[Instructions for the task] Copy out the data below, swapping each "Where should I click to" for "Where do I click to" and changing nothing else.

Dataset records:
______

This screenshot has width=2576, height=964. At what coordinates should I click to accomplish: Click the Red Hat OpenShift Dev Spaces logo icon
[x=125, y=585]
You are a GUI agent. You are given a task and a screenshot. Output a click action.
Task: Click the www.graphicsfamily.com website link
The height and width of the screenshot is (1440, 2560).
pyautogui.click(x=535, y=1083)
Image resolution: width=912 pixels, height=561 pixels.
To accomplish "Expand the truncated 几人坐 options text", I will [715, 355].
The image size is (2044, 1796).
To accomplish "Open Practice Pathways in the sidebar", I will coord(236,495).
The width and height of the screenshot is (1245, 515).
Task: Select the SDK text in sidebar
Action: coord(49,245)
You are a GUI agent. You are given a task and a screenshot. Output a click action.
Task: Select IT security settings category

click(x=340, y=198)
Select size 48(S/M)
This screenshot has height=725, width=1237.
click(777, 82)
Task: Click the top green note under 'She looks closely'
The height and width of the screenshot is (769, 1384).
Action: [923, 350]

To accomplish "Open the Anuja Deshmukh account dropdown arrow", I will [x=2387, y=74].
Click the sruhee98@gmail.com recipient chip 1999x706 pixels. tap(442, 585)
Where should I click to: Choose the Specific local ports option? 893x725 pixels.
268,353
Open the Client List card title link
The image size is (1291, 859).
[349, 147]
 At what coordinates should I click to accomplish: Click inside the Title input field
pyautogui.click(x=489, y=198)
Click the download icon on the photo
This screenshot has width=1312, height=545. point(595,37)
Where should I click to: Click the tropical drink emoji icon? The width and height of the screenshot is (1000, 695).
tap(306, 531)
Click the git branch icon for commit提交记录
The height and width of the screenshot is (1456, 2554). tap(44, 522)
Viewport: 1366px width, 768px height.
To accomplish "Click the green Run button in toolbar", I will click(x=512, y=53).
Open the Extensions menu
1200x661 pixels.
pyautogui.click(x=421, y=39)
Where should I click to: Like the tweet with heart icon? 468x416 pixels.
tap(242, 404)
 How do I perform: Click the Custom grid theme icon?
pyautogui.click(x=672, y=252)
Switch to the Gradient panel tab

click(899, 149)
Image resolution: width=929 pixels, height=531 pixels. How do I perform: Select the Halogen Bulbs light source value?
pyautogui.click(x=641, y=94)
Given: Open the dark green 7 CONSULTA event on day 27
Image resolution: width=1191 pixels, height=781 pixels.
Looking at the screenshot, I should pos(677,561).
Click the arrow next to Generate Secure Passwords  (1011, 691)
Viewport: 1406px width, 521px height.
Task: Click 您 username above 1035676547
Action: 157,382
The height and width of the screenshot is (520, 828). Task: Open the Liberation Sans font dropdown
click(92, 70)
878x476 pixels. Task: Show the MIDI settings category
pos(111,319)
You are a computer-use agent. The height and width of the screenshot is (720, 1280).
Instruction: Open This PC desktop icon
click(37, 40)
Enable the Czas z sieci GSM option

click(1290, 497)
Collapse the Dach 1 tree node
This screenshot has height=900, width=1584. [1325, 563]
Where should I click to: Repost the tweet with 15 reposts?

______

[Response for this exercise]
This screenshot has width=2576, height=964. At what coordinates should I click to accomplish: Click the Red Hat OpenShift Dev Spaces logo icon
[x=125, y=585]
You are a GUI agent. You are given a task and a screenshot. Output a click action.
Task: Click the www.graphicsfamily.com website link
The height and width of the screenshot is (1440, 2560).
pyautogui.click(x=535, y=1083)
Image resolution: width=912 pixels, height=561 pixels.
To accomplish "Expand the truncated 几人坐 options text", I will [715, 355].
The image size is (2044, 1796).
To accomplish "Open Practice Pathways in the sidebar", I will coord(236,495).
The width and height of the screenshot is (1245, 515).
Task: Select the SDK text in sidebar
Action: coord(49,245)
You are a GUI agent. You are given a task and a screenshot. Output a click action.
Task: Select IT security settings category

click(x=340, y=198)
Select size 48(S/M)
This screenshot has height=725, width=1237.
click(777, 82)
Task: Click the top green note under 'She looks closely'
The height and width of the screenshot is (769, 1384).
Action: [923, 350]

To accomplish "Open the Anuja Deshmukh account dropdown arrow", I will [x=2387, y=74].
Click the sruhee98@gmail.com recipient chip 1999x706 pixels. tap(442, 585)
Where do I click to: Choose the Specific local ports option? 893x725 pixels.
268,353
Open the Client List card title link
The image size is (1291, 859).
[349, 147]
 At what coordinates should I click to accomplish: Click inside the Title input field
pyautogui.click(x=489, y=198)
Click the download icon on the photo
This screenshot has width=1312, height=545. point(595,37)
Where do I click to: Click the tropical drink emoji icon? The width and height of the screenshot is (1000, 695).
tap(306, 531)
Click the git branch icon for commit提交记录
The height and width of the screenshot is (1456, 2554). tap(44, 522)
Viewport: 1366px width, 768px height.
To accomplish "Click the green Run button in toolbar", I will click(x=512, y=53).
Open the Extensions menu
1200x661 pixels.
pyautogui.click(x=421, y=39)
Where do I click to: Like the tweet with heart icon? 468x416 pixels.
tap(242, 404)
 How do I perform: Click the Custom grid theme icon?
pyautogui.click(x=672, y=252)
Switch to the Gradient panel tab

click(899, 149)
Image resolution: width=929 pixels, height=531 pixels. How do I perform: Select the Halogen Bulbs light source value?
pyautogui.click(x=641, y=94)
Given: Open the dark green 7 CONSULTA event on day 27
Image resolution: width=1191 pixels, height=781 pixels.
Looking at the screenshot, I should pos(677,561).
Click the arrow next to Generate Secure Passwords  (1011, 691)
Viewport: 1406px width, 521px height.
Task: Click 您 username above 1035676547
Action: 157,382
The height and width of the screenshot is (520, 828). Task: Open the Liberation Sans font dropdown
click(92, 70)
878x476 pixels. Task: Show the MIDI settings category
pos(111,319)
You are a computer-use agent. The height and width of the screenshot is (720, 1280).
Instruction: Open This PC desktop icon
click(37, 40)
Enable the Czas z sieci GSM option

click(1290, 497)
Collapse the Dach 1 tree node
This screenshot has height=900, width=1584. [1325, 563]
Where do I click to: Repost the tweet with 15 reposts?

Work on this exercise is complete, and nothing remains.